## Requirement
Nothing other than the lines from the one containing "Task: Click the rotation angle input field" through the close of the entries below should be printed, each exactly.
□ □ □ □ □
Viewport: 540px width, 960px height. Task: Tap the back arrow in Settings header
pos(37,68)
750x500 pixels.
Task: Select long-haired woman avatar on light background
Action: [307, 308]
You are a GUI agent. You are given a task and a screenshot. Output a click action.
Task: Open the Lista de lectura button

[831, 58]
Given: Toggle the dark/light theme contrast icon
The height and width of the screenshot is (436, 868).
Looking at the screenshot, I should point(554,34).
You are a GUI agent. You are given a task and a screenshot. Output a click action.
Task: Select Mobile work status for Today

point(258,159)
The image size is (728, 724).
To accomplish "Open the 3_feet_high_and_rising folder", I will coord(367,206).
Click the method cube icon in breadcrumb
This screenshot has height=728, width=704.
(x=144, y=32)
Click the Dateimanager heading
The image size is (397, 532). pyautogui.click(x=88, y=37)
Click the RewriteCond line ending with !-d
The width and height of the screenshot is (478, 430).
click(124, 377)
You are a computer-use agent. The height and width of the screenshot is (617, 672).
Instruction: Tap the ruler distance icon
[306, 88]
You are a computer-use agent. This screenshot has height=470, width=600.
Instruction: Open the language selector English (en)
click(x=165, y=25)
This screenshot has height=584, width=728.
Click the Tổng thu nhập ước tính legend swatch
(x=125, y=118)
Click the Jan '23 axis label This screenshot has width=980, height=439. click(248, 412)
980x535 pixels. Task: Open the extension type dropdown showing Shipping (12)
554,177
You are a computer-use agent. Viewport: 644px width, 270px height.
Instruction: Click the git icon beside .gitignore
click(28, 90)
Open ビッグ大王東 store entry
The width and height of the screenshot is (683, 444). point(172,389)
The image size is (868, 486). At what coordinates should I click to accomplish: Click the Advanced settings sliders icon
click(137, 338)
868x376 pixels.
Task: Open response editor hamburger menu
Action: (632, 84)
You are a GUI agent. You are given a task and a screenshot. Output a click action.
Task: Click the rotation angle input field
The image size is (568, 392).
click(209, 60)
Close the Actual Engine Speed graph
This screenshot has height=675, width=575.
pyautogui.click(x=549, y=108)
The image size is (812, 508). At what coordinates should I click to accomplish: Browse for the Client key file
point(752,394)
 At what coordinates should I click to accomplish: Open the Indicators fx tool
□ □ □ □ □
## Written solution
Task: Click the rotation angle input field
The image size is (568, 392).
click(209, 60)
Close the Actual Engine Speed graph
This screenshot has height=675, width=575.
pyautogui.click(x=549, y=108)
The image size is (812, 508). At what coordinates should I click to accomplish: Browse for the Client key file
point(752,394)
 At what coordinates should I click to accomplish: Open the Indicators fx tool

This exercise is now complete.